▸ What is needed
Quote the material below word for word, from the line containing "Click the 广点通" through the line containing "[x=476, y=248]".

━━ Records for this task ━━

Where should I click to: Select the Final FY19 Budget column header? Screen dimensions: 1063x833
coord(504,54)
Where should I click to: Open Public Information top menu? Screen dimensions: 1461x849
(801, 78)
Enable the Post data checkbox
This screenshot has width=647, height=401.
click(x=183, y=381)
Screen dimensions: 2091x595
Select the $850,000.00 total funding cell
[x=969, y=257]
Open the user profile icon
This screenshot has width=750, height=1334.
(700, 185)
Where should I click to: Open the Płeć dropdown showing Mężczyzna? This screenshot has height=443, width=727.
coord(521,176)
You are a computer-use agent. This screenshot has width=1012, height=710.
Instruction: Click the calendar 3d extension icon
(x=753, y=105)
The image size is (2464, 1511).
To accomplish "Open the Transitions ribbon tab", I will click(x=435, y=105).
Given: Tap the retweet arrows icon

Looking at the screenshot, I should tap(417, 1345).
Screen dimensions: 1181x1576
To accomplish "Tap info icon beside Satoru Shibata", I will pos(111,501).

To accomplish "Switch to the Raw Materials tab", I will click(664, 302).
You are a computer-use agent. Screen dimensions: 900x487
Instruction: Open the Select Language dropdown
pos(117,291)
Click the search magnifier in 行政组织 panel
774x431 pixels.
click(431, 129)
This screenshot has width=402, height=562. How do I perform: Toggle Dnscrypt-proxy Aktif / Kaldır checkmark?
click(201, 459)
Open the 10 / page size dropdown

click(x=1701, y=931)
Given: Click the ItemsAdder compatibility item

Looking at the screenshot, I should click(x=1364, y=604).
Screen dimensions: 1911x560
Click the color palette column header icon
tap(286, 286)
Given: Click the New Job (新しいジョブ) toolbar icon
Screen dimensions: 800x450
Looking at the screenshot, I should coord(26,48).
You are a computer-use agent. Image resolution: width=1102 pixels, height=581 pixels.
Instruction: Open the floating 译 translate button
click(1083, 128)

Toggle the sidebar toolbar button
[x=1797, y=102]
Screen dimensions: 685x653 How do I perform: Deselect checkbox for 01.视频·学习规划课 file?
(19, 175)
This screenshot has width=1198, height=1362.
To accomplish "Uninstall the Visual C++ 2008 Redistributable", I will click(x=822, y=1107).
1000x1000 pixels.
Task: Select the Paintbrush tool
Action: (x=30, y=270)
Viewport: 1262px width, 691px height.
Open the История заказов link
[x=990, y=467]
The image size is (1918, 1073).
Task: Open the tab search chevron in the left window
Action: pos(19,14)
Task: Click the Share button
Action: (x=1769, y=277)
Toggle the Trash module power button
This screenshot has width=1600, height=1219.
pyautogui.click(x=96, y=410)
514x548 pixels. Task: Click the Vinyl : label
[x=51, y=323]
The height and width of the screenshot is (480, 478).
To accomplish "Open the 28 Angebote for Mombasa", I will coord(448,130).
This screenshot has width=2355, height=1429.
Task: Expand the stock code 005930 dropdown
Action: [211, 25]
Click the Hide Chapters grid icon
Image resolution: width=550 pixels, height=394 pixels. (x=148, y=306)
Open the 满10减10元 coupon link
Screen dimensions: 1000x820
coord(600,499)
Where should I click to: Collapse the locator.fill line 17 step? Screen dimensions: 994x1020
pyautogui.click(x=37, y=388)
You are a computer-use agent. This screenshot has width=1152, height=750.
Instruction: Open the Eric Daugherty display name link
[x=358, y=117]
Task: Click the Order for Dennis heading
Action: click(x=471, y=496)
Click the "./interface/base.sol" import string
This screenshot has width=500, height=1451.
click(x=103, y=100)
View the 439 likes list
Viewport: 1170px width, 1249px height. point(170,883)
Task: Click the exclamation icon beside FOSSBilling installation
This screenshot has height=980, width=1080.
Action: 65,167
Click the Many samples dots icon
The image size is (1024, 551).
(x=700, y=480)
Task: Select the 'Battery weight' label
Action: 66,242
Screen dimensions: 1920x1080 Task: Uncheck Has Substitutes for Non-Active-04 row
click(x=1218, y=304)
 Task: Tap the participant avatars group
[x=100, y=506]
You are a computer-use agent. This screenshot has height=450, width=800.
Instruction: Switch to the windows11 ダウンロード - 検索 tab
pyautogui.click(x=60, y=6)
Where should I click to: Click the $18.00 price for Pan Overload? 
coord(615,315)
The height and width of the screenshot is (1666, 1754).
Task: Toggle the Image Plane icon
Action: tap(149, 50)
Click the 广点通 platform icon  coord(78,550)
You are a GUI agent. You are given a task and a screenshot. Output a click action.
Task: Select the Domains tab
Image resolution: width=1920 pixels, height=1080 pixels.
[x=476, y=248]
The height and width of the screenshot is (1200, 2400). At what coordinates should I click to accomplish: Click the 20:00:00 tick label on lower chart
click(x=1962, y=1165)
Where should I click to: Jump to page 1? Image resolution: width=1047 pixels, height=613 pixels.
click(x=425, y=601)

━━━

▸ Answer for the task
Click the 广点通 platform icon  coord(78,550)
You are a GUI agent. You are given a task and a screenshot. Output a click action.
Task: Select the Domains tab
Image resolution: width=1920 pixels, height=1080 pixels.
[x=476, y=248]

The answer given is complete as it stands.